最も有名なのは第1篇の「小人の国」のエピソードですね。

概ねの児童書では、第2篇までしか収録されていません。

ですから、全部で4つの物語から構成されているとは、存外に知られていないのではないでしょうか。

 

火星の衛星に関する問題の記述は、第3篇 空を飛ぶ島ラピュータを訪れた時のエピソードに書かれています。

 

空飛ぶ島ラピュータ

ガリバー旅行記 ラピュタ
(画像出典 https://ja.wikipedia.org/wiki/ガリヴァー旅行記)

ガリバー旅行記の第3篇で、漂流したガリバーは空飛ぶ島ラピュータに助けられました。

 

旅行記によれば、ラピュータ島は日本近海に浮いており、直径7.25キロメートル、厚さ275キロメートルの円形の島であるとされています。

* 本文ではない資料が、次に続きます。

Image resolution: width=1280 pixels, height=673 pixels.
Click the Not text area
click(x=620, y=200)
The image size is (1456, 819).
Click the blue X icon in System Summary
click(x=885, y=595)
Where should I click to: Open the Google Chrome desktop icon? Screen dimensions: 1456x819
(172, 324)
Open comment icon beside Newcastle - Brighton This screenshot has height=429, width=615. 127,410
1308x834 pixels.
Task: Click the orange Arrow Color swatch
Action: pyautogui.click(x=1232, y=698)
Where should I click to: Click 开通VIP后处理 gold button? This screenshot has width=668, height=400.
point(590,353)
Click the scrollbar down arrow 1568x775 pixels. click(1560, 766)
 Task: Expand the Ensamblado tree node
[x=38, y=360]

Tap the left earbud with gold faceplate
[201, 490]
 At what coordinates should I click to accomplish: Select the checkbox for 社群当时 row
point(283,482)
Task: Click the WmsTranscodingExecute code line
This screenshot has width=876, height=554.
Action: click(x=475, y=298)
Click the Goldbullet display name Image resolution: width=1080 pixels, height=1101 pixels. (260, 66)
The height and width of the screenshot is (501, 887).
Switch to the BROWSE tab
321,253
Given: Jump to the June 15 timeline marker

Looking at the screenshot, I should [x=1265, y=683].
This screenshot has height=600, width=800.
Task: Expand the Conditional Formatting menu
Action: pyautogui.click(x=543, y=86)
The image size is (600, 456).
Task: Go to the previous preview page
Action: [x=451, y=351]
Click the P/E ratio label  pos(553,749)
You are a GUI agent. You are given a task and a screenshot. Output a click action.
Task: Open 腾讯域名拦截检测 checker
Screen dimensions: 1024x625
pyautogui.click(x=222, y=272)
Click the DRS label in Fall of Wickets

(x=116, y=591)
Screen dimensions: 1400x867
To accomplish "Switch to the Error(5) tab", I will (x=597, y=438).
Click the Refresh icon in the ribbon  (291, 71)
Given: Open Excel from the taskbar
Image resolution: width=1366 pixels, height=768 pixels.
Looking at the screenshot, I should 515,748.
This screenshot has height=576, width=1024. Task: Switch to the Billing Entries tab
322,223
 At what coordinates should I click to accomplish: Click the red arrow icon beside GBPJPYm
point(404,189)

底部にある巨大な天然磁石の磁気によって、磁鉄鉱の豊富なバルニバービ国の領空を自在に飛行することができるとされています。

ラピュータの全市民は優秀な科学者。

数学・天文学といった様々な学問を修め、天才的な頭脳を持っています。

 

しかし住人は、誰もが学問について思考黙考しているため、いつも上の空。

まともに歩いたり話したりできないため、目や頭を叩いて正気に戻す「叩き役」と呼ばれる召使いを従えているのだと、ラピュータで暮らす人々を描いています。

ガリバー衛星

この時、ラピュータの人が持つ天文知識を説明したシーンに、問題となる記述があります

「火星の周りを回る二つの衛星がある。

内側に位置する衛星と火星の中心部の間の距離は、火星の直径のちょうど三倍に相当する。

外側に位置する衛星の場合は五倍である。

前者は10時間かけて火星の周りを公転し、後者は21時間半かけて公転する。」

 

ガリバー旅行記が出版された1726年には、火星の衛星フォボスとデイモスはまだ発見されておらず、この記述は当時の科学では知りえなかった知識です。

 

この2つの火星の衛星が発見されるのは出版から150年も後の1877年のこと。

天文学者・アサフ・ホールが、屈折望遠鏡で火星の衛星を発見しました。

 

これはつまり、151年も前に火星に二つの衛星があるという事実を、作者のスウィフトが知っていたという事になります。

さらに不思議なことに、火星の二つの衛星は、スウィフトが小説の中で述べたとおりの軌道を描いていたのです。

 

考察

はたしてスウィフトは、当時では知りえないはずの知識をどうやって知ったのでしょうか。

 

アメリカの天文学者カール・セイガンは、スウィフトがドイツの天文学者ケプラーから知識を得たのだろうと推測しています。

ケプラーは惑星の動きの法則を発見した人物として知られています。

 

また、スウィフトが生きていた時代、木星には4個の衛星が発見されていました。(現在は67個)

地球には、月という衛星が1個あるわけですから、地球と木星の中間にある火星は、間をとって2個だろうという説があり、天文学者ティコ・ブラーエもそのように考えていました。

つまりスウィフトが旅行記で記述したように、実際に火星の衛星が2個であったのは、単なる偶然の一致にすぎないのです。

 

あとがき

火星の衛星とその奇妙な動きについて指摘していたスウィフトに敬意を表し、フォボスのクレーターには本作に関する人物の名前が、ダイモスのクレーターにスウィフトの名が与えられました。

衛星の数が一致しているのは偶然かも知れません。

 

ですが内側に位置する衛星フォボスは火星の表面から6000キロの位置まで近づくという驚くべき軌道を描いて周っています。

フォボスは自然の衛星のなかで唯一、主天体の自転速度よりも公転速度が速い衛星なのです。

今日でさえ、天文学ではフォボスの謎を解けないでいます。

 

大まかとはいえ、この不思議な天体の軌道まで記述できたのも、果たして偶然なのでしょうか?